While our competitors made trivial adjustments to their ad programs, Eric led an effort to build one of the biggest machine-learning systems in the world—just to improve ad targeting.

The second fix the new system needed was to correct a big problem that GoTo faced. GoTo displayed the price bid by each advertiser, and advertisers kept lowering their bids because they could see they were paying more than they needed to. If the high bid was twenty-five cents per click and the next bid was twenty cents per click, the top bidder was paying four cents too much. A smart advertiser would lower his bid to twenty-one cents.

Salar was intent on getting advertisers to tell us right at the start the maximum amount they were willing to pay for a click. He wanted to charge that full amount, just as Overture did, but he didn't want the advertiser to keep rebidding to lower it.

Eric showed him a solution. "The amount that you bid shouldn't be the amount that you pay," he said. He envisioned an eBay-type auction where the advertiser would pay the minimum amount necessary to win a position in the rankings. Eric had never heard of William Vickrey, the Nobel laureate who had created a "second-price auction" model; he worked out the idea himself. It just made sense to him that instead of charging as much as an advertiser was willing to pay, we should automatically lower the cost to the minimum amount required. Then advertisers would have no incentive to lower their bids, but they would have an incentive to raise them when the bids below theirs increased.

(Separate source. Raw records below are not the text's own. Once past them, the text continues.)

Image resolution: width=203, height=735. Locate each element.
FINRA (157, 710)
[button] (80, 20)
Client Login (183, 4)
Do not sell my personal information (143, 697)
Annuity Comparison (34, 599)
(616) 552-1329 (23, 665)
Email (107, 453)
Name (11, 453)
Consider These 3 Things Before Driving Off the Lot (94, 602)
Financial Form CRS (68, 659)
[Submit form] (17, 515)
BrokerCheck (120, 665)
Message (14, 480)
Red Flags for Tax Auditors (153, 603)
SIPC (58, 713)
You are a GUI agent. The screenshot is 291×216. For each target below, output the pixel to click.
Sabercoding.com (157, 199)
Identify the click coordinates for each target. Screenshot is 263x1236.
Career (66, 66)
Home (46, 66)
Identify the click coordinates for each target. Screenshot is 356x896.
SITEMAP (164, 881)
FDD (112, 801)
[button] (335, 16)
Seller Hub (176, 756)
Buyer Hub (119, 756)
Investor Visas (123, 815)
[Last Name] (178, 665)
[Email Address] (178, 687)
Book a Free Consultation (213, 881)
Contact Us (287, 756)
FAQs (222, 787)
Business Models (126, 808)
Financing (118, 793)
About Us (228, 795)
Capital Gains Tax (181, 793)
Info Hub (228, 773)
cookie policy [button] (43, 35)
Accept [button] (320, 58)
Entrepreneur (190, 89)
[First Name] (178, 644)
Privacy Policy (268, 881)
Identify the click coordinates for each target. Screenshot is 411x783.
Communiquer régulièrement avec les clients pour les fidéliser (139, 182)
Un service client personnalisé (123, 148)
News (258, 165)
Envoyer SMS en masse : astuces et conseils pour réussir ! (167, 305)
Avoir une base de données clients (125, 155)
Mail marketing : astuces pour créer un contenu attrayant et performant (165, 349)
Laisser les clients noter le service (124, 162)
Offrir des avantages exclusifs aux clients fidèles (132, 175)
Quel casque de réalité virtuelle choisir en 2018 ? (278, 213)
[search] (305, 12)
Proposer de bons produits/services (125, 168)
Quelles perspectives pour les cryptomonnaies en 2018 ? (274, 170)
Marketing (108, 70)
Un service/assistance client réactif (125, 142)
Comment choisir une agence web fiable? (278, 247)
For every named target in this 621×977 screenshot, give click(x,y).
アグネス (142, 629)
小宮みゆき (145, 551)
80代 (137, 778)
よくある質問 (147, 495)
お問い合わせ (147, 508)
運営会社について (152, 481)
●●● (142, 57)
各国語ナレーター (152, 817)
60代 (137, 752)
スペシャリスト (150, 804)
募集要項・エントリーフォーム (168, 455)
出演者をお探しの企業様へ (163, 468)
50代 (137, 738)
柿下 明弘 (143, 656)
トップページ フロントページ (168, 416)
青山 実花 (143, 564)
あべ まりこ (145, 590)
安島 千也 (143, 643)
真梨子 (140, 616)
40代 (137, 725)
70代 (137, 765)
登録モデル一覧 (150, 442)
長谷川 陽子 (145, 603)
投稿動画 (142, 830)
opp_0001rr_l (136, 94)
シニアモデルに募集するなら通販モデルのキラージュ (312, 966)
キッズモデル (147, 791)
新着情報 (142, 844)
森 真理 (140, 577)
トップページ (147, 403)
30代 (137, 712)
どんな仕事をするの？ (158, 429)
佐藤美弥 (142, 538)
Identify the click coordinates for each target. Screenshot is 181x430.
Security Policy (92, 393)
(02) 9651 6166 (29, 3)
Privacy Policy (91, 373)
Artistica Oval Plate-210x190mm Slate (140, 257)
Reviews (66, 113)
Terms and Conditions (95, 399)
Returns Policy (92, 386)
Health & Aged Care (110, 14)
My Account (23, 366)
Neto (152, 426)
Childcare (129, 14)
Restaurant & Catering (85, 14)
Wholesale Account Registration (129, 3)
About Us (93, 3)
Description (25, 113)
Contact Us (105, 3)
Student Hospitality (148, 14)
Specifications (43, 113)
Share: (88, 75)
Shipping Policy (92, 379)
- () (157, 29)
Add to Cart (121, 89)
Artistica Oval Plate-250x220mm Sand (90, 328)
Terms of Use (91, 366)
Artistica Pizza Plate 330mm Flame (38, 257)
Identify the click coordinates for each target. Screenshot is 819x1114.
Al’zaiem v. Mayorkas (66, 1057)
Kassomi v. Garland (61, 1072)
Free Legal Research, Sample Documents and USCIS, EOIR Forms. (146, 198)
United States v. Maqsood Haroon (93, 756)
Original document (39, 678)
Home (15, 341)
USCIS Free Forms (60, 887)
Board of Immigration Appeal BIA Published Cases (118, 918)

At first, Salar resisted the idea of a second-price auction, because it would confuse advertisers. They would have to trust us to lower their bids, and Salar wasn't sure they would be willing to do that.

Eric saw a fundamental difference between his approach and Salar's. "We both contributed to the design," he said, "but Salar was always looking at the product from the point of view of the advertisers, who he knew were the customers. They wanted transparency. They wanted control. I was looking out for the users."

Eric believed we should only show advertising when it was useful. He refused to put anything into the product that would weaken that principle. He and Salar went back and forth on the auction model and the need for secrecy about ad scoring. Salar was persuasive, but Eric brought an advantage to the debate about how the systems would be configured. "I was in charge of actually building them," he told me, "so as it turns out, I won most of the arguments."

It took both Eric and Salar to convince Larry and Sergey, who still hadn't signed off on offering CPC pricing, let alone on a method for implementing it. Salar explained the advantages for syndication. Eric showed how the auction model fixed GoTo's bid-lowering problem and suggested the changes might protect Google from GoTo's patent claims. Salar argued that different keywords had different values, so a fixed-price model made no sense.